In short, we’re trying to contribute something to the Math library that’s good and will not incur much technical debt. It also helps if the contributor takes time to guide the reviewer by highlighting the design or the major changes.

Code Reviews

Code reviews should be taken seriously and is carried out by developers of the math library. One or more developers have to review pull requests; most often, they might review different parts of the pull request. For example, I might look at the changed build instructions while someone else looks at the template metaprogramming.

When evaluating the code, we should be evaluating it from the point of view of the Math library and defending it. I always assume the contributor has a good reason for putting effort into a pull request – the content of the pull request does something good for the project. The review is a chance for us to evaluate whether that’s true and whether it’s going to be maintainable.

We should be thinking about how easy it is to read the code. Once it’s in, the collective developers have the responsibility of maintaining it. We should think about how hard it would be to replace the code later on. We should be asking if there are easier ways to do things so that it’s less complex. We need to be looking at design. We should also ask if there are enough tests – at least to convince yourself that it’s right (enough) for users to push on all the corners of that code. The litmus test is whether you’d be comfortable hunting down a bug in that code if it were to break.

Code breaks. We’ll deal with it. It’s a matter of how easy or hard it is to deal with later on. I’m never a fan of “we’ll document it later” or “we’ll test it in a future pull request” – that technical debt almost never gets paid off. Even with the best intentions, the individual that contributes code isn’t always the one that fixes it. That’s part of the challenge of open-source software.


#6

P.S. I didn’t think though how this is all going to be stitched together. I just started writing. I’ll try to summarize and get it into wiki + pull request template form.


#7

Thanks for writing this up. I think it’s a good perspective, and I especially appreciate the goals of readability and maintainability.

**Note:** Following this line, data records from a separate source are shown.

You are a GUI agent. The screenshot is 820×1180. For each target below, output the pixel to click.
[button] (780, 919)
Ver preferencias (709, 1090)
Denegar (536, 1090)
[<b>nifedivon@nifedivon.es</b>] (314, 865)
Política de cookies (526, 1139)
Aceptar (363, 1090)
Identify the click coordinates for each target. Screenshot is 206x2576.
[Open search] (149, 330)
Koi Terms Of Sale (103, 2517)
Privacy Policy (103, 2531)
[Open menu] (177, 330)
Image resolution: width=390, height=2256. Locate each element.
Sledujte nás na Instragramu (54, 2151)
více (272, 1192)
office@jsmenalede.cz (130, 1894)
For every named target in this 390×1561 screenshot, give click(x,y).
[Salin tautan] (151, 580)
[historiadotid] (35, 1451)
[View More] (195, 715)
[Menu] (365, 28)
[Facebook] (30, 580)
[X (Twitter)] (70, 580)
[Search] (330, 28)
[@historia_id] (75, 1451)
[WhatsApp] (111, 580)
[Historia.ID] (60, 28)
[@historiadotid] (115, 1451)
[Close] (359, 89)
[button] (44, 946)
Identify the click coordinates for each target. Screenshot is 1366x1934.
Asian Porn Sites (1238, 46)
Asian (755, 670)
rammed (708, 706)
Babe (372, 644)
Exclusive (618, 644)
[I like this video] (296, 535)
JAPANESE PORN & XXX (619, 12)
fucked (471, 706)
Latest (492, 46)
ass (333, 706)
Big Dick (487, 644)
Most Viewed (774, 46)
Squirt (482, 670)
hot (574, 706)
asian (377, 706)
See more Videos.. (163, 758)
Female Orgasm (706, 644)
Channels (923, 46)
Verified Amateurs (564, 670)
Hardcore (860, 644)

I’d like to frame this discussion in terms of costs and benefits. All else being equal, more testing is better. But all else isn’t equal. Some of the costs we need to take into account are:

  • time it takes to write the tests delays release of features being tested
  • maintenance of tests as interfaces and other underlying patterns change take time to fix proportional to the size of the test suite (if tests grow linearly and time to fix at big events is proportional to the size of the test suite, overall maintenance cost is quadratic in the size of the test suite)
  • changing rigid tests impedes refactoring
  • user local and CI testing slows down the overall development cycle
  • opportunity cost of not developing other features instead of testing existing features
  • poor test code is hard to maintain, but good test code is more time consuming to write

The right balance for Stan is somewhere between the reliability of autopilot software for airplanes and the usual academic research software, but I’m a little perplexed about how to define where the optimum point is.